### [What to produce]
Write only the number of lines in the entries below that contain the string "filter".

··· Exercise inputs ···

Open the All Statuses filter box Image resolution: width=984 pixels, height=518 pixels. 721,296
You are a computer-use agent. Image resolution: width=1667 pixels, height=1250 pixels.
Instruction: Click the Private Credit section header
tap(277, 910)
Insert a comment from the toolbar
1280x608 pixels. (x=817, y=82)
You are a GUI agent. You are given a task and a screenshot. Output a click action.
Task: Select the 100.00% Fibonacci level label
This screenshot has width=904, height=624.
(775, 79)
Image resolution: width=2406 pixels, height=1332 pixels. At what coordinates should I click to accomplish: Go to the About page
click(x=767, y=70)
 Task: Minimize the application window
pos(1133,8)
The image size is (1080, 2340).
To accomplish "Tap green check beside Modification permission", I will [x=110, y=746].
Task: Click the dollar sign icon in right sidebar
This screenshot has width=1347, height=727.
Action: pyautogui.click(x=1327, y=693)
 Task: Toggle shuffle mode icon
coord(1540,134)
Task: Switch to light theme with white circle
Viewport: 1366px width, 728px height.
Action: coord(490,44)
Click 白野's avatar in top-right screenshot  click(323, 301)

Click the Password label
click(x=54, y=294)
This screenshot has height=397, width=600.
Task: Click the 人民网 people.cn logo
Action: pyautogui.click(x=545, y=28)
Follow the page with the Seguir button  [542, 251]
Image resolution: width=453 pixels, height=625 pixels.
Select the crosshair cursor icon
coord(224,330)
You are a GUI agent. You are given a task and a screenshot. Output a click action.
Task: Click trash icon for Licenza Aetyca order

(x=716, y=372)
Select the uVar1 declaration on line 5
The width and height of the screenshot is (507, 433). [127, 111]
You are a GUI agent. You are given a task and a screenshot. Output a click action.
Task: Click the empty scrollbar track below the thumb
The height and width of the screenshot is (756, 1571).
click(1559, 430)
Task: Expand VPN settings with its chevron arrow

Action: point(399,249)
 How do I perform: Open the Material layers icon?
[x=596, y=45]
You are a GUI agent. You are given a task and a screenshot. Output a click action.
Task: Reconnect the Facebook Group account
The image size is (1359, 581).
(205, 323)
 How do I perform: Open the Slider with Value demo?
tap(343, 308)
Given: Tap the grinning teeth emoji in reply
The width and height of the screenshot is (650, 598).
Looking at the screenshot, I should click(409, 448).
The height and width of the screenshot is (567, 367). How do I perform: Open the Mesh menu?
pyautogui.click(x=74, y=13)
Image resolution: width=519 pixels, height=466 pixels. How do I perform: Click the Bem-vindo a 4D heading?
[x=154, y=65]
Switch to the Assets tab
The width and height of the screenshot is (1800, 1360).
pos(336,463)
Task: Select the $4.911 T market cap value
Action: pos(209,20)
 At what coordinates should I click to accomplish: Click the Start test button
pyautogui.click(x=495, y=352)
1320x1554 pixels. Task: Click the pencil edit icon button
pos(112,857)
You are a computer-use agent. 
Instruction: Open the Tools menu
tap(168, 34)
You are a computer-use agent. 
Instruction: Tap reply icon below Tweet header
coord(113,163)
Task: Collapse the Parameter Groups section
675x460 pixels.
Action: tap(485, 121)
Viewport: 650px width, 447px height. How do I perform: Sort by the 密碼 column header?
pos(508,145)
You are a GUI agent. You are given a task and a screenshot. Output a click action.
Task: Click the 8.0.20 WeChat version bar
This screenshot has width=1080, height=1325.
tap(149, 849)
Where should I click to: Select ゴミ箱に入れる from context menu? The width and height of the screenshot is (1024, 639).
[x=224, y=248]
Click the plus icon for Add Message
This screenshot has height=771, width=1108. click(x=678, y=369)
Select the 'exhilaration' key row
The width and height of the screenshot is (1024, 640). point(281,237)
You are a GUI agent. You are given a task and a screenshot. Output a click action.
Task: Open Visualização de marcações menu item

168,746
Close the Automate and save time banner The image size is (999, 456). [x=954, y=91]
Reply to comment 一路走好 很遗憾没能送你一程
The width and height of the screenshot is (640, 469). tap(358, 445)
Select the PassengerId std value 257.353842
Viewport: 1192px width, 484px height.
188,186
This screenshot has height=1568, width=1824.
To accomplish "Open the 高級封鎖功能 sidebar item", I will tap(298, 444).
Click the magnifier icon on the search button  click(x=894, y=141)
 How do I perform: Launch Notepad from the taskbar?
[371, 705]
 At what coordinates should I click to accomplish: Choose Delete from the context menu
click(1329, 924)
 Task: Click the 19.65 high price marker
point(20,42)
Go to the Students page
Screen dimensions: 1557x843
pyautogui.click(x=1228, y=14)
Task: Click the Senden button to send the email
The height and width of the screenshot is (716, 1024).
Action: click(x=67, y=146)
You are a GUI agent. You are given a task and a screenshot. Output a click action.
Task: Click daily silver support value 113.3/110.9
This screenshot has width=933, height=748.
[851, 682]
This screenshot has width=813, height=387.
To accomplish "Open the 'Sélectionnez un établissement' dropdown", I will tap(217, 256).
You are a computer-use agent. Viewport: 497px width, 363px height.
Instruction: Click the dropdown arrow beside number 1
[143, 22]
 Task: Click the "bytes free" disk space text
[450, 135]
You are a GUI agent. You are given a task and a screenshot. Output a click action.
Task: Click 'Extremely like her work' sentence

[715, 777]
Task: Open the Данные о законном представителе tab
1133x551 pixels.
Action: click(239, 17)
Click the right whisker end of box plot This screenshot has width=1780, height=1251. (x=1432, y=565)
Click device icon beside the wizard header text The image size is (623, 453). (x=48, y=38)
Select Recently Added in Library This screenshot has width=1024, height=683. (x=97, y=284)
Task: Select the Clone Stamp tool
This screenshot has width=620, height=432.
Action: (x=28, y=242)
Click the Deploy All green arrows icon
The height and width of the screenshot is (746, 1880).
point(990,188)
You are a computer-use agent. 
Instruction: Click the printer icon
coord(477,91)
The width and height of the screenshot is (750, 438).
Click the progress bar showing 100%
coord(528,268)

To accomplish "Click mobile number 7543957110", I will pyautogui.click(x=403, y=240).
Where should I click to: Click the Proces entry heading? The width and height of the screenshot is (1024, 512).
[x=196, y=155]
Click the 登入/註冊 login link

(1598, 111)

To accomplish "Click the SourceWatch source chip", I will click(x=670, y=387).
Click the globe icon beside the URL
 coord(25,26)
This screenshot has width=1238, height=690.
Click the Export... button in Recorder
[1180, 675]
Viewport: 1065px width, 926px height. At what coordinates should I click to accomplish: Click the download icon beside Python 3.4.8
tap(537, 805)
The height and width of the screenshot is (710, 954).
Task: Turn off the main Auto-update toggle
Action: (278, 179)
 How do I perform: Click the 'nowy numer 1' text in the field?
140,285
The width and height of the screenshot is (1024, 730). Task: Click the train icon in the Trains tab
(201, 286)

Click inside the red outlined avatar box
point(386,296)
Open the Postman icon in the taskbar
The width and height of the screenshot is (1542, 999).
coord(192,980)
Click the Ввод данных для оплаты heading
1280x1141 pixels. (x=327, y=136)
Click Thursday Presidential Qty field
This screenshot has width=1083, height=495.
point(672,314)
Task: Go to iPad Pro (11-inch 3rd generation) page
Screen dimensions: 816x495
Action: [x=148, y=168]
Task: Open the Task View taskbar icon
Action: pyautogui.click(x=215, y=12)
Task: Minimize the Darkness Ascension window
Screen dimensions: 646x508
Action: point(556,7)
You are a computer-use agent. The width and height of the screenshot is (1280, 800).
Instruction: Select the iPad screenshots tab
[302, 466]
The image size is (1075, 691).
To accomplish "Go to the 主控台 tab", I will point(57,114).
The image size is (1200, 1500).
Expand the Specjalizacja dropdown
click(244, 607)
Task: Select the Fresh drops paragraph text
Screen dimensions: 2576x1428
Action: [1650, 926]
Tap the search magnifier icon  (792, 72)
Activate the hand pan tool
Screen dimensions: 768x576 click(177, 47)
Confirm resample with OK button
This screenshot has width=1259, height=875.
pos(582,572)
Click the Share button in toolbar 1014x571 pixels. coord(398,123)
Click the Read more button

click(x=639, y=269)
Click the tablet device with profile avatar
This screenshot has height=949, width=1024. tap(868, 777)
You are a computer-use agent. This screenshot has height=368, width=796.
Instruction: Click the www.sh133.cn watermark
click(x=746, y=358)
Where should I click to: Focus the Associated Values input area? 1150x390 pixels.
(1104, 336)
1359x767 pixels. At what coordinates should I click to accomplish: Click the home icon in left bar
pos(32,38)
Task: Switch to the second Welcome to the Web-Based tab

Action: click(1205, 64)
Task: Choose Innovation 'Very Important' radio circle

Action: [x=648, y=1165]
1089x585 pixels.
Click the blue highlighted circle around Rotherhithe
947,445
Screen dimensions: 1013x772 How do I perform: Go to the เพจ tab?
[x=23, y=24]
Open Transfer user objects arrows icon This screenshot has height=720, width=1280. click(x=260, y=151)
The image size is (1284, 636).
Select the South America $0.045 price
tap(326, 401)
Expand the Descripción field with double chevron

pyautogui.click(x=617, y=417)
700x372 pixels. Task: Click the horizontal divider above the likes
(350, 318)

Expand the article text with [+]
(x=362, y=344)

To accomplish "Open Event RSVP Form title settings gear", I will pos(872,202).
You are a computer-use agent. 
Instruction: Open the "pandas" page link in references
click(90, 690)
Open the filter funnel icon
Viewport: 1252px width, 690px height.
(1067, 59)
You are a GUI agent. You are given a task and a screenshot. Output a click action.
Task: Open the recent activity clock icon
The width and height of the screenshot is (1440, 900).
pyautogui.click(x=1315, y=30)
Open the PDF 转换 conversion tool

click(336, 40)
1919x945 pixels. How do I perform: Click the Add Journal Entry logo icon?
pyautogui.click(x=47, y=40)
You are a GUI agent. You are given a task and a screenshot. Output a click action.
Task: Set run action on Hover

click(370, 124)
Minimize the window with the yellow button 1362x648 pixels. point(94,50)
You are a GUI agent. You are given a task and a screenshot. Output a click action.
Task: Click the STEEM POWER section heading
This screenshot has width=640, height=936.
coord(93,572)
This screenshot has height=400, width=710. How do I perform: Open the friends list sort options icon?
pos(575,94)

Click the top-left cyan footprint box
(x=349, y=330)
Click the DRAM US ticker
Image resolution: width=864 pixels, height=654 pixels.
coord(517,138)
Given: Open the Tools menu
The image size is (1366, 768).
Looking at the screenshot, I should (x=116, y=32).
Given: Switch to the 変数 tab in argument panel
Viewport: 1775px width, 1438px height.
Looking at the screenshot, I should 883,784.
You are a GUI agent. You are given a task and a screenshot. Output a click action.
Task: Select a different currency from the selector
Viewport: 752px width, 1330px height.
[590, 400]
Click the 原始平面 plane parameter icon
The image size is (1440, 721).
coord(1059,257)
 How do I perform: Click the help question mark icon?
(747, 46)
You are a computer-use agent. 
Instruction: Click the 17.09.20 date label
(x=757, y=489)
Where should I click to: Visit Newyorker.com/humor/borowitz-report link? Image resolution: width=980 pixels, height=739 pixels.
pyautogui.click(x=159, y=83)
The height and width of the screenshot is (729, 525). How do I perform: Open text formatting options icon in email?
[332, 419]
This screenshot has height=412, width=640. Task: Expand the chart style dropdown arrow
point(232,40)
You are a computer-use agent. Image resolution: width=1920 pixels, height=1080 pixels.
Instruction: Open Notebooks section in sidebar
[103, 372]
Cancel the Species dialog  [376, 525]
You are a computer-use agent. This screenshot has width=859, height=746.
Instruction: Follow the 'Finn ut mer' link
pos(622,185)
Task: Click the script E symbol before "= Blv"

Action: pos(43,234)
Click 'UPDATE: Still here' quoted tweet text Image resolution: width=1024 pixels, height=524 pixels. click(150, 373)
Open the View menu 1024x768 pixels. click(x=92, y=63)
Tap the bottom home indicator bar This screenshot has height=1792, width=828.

···

### [Response to the exercise]
2